Gerd Hänska (* 1927 in Berlin; † 1996[1] in Berlin) war ein deutscher Architekt.

Gerd Hänska studierte Architektur an der Technischen Universität Berlin. Einer der Professoren, die Hänska prägten, war Peter Poelzig, in dessen Büro er mitarbeitete, bevor er sich als Architekt selbständig machte.

Das Werk Hänskas umfasst eine Vielzahl von Wohnbauten und öffentlichen Gebäuden für Wissenschaft und Versorgung, welche er bis zu Beginn der 1970er Jahre gemeinsam mit seiner Frau Magdalena Hänska realisierte. Der bekannteste Entwurf des Ehepaars ist der Bau der Zentralen Tierlaboratorien der Freien Universität Berlin, heute Forschungseinrichtung für experimentelle Medizin, genannt Mäusebunker (Entwurf 1967–1970, Ausführung mit Unterbrechungen in zwei Bauphasen 1971–1975 und 1978–1981, Baustil Brutalismus). Zwei weitere Wissenschaftsbauten von Hänska sind ebenfalls prominent: der Ernst-Ruska-Bau für Elektronenmikroskopie des Fritz-Haber-Instituts (1972–1974) und die Synchrotron-Anlage BESSY 1 in Berlin-Schmargendorf (1980–1982). BESSY war der größte Teilchenbeschleuniger Berlins – bis der Betrieb dort eingestellt wurde. Dank der radikalen Gestaltung des Mäusebunkers gilt Hänska als prominenter Vertreter des Brutalismus.

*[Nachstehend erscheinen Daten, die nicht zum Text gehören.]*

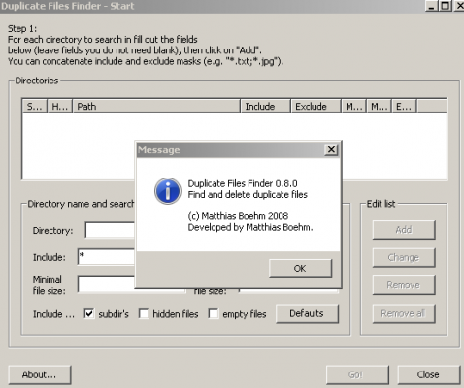Click the Add button in Edit list
464x388 pixels.
coord(404,230)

Insgesamt ist das Werk jedoch variantenreich und reicht von zurückhaltenden Planungen der frühen 1960er Jahre über postmoderne, eklektische Entwürfe in den 1980er Jahren bis hin zum Bauen im Bestand. Eine besondere Bedeutung haben die Entwürfe Hänskas jedoch vor allem in Bezug auf expressive Geometrien. Zylindrische Bauteile, geometrische Grundformen wie Pyramiden, geneigte Fassaden, spitze Winkel und andere dynamische Formen zeichnen Hänskas Bauten der 1970er Jahre aus. Typisches Merkmal seiner Entwürfe sind abgeschrägte und gestaffelte Geschosse.

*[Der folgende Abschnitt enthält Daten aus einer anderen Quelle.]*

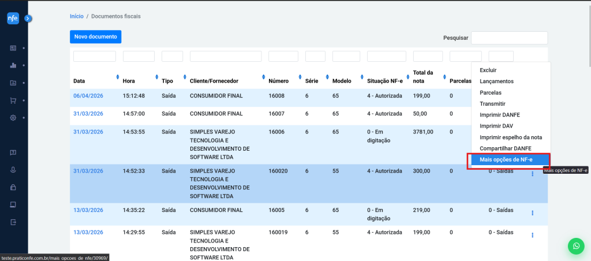Choose "Compartilhar DANFE" from the menu
This screenshot has width=591, height=261.
coord(506,148)
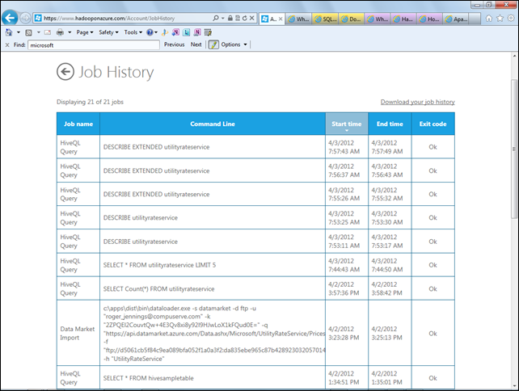Click the browser Back navigation button
This screenshot has height=391, width=519.
click(11, 17)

Hänska war Teil der Planungsgruppe Sanierungsgebiet Kreuzberg Süd (SKS), gemeinsam mit Klaus H. Ernst, Bodo Fleischer, Herbert Stranz und Hans Wolff-Grohmann. Die einzelnen Mitglieder der Planungsgruppe SKS bebauten im Anschluss an die städtebauliche Planung (1969–1975) jeweils unterschiedliche Bereiche des Planungsgebiets. Die Wohnhauszeile von Hänska und Fleischer (1975–1977) steht entlang der Böcklerstraße, gut sichtbar von Böcklerpark und Urbanhafen.

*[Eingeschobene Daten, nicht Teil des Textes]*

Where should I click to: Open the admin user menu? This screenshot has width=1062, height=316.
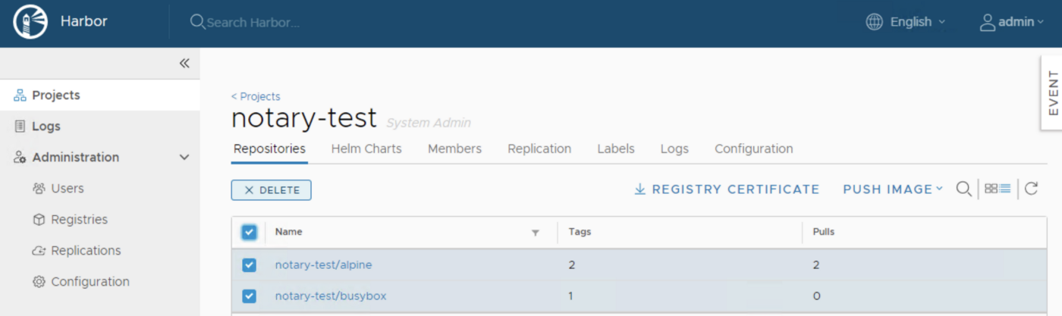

Als Angestellter im Büro von Poelzig bearbeitete Hänska ab 1960 das Wohngebiet Hansaviertel-Nord Lessingstraße/Flensburger Straße in Berlin-Tiergarten.[2] Als Selbständiger arbeitete er bis einschließlich des Entwurfs der Kindertagesstätte der Karl-Bonhoeffer-Nervenklinik in Wittenau gemeinsam mit seiner Frau Magdalena an mindestens 12 Projekten. In diese Phase fallen beispielsweise die Bruno-Lösche-Bibliothek in Moabit (1963–1964), die Landeslehranstalt für medizinisch-technische Assistenten in Berlin-Steglitz, Leonorenstraße (1963–1965) sowie der Entwurf der Zentralen Tierlaboratorien (1969–72). Mitarbeiter bei der MTA-Lehranstalt waren Peter Brinkert und Volker Theissen.[3] Weitere Mitarbeiter waren Gerd Schumann (Kita der Karl-Bonhoeffer-Nervenklinik), Kurt Schmersow (Mäusebunker) Bernd Johae (BESSY), Wolfgang Roemer (Wohnsiedlung am Böcklerpark) und Hans-Jürgen Ruprecht (Grundschule Efeuweg Gropiusstadt).[4][3] Das Architekturbüro Hänska wurde über einen langen Zeitraum von Vater Gerd und Sohn Thomas geführt. Verfasser der Entwürfe auf den 1980er und 1990er Jahren sind Gerd & Thomas Hänska.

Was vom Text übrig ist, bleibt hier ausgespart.